Besides the “tidy sum” (all in CUC and dollars) they have to keep paying to the two respective foreigners who lent their services, there is the risk that the foreign embassy in question will not “swallow” this gimmick and might deny them their much sought-after visas.

This is but one of the many schemes employed by most of the Cubans who aspire to “escape” through a third country. They risk an enormous amount of money — almost always the proceeds from the sale of their homes — and in the worst cases their lives, to achieve the ultimate goal of setting foot at any cost on “enemy territory.” They will continue doing this until the Cuban Adjustment Act is rescinded, the prospect of which has now become an ongoing national rumor.

21 May 2014

Meeting someone through the social networks can bring us very agreeable surprise or, on occasions, the complete opposite. I’ve had the good fortune of establishing very good relationships and contracts through my blog, Twitter and Facebook, despite my restricted Internet access.

One of the most faithful followers during these almost five years since I opened “Through the eye of the needle” is a marvelous Cuban woman who has lived in Puerto Rico since the early seventies, who not only brings me support, but who has also also confided in me, and on sending me an invitation to meet in person, hosted me in her house.

During the years of contact through the social networks, we have identified — greatly coinciding in our opinions — an issue that brings us strongly together.

My brief stay on the beautiful “Enchanted Island” — in addition to my stay with her and her lovely family in Palmas del Mar, where they live — put me in touch with many personalities in the areas of arts and literature, in this paradise, and I participated as a guest artist in a bit “Meet the Chefs” Forest Fundraising Auction, haled every year to promote and finance the care of the native forest of this blessed place. At this event I was honored to donate one of my patchworks, coincidentally titled “Forest.”

Time, the “cruel enemy,” went too fast, as usually happens when we are enjoying something so much. I had to leave my new friends of this marvelous island and head home full of lovely images, much love, appreciation and great desires to return, still hearing in my ears the lovely song of their “coquís.”

18 May 2014

In spite of its title, the subject of this post is not historical but rather “hysterical.”

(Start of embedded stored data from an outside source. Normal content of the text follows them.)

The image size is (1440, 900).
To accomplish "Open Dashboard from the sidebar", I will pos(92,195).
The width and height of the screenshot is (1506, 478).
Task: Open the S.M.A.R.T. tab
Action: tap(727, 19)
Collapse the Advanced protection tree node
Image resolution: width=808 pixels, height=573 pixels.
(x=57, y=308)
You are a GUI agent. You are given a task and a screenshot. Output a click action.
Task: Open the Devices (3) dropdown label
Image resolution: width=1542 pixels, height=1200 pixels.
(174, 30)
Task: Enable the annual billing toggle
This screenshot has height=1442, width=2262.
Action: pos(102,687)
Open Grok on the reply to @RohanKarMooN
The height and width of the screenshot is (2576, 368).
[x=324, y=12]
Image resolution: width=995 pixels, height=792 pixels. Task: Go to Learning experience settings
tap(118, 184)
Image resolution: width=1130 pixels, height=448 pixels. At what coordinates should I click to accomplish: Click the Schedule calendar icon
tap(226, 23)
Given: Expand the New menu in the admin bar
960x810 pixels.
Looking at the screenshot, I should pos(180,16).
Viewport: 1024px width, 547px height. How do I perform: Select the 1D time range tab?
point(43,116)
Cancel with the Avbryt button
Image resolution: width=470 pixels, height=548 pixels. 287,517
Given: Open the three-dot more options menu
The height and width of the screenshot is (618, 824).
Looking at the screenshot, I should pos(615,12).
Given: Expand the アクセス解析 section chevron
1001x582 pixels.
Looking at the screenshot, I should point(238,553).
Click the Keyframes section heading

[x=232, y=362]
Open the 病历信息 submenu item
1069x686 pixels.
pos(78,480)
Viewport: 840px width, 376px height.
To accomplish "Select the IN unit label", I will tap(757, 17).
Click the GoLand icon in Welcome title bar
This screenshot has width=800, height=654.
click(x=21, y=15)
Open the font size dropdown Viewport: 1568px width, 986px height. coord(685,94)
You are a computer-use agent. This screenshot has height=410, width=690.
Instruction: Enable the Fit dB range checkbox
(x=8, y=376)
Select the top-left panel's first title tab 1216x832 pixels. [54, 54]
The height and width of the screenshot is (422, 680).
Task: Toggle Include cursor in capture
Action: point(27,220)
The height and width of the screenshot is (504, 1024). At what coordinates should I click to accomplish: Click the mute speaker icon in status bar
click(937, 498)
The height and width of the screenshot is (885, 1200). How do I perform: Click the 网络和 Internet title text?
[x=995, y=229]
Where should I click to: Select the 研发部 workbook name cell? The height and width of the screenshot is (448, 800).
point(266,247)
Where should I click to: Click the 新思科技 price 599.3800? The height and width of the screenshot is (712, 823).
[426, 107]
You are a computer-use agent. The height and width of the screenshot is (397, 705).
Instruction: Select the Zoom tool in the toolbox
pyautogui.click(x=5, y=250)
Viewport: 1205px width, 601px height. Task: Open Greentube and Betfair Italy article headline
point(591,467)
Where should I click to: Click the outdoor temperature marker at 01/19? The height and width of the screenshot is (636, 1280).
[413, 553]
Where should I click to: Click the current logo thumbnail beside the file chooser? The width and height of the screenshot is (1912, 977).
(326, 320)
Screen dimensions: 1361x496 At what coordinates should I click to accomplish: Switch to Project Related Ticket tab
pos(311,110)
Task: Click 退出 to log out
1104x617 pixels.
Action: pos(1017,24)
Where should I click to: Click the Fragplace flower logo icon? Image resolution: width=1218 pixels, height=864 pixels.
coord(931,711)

They once tried unsuccessfully to change the name of Carlos III Avenue to Salvador Allende Avenue, going so far as to remove the statue of the Spanish king who lent his name to this important Havana artery, which begins at Belascoaín Street and ends at Independence Avenue (also known as Rancho Boyeros Avenue). An important market named after the famous avenue is located here. Built in the 1950s, it later became a shopping mall made up of a collection of small stores.

Upon returning to “my planet,” I went looking for some items that are becoming difficult to find in the hard currency stores, figuring I could probably find them here. While going about my task, I suddenly noticed a married couple talking loudly with the obvious intention of being overheard. They were debating the subject of food shortages. A group of people quickly began forming around them, made up of those who happened to be there at the time. The wife, a woman of advanced years, began directing her comments to the youngest of those present.

“Do you have a dentures?” she asked them, to which those being queried answered affirmatively. Then, turning once again to the larger group, she said, “Well, considering how old you all seem to be, I imagine they stopped giving you milk when you were six and quite possibly none of you has ever chomped down on a good steak.”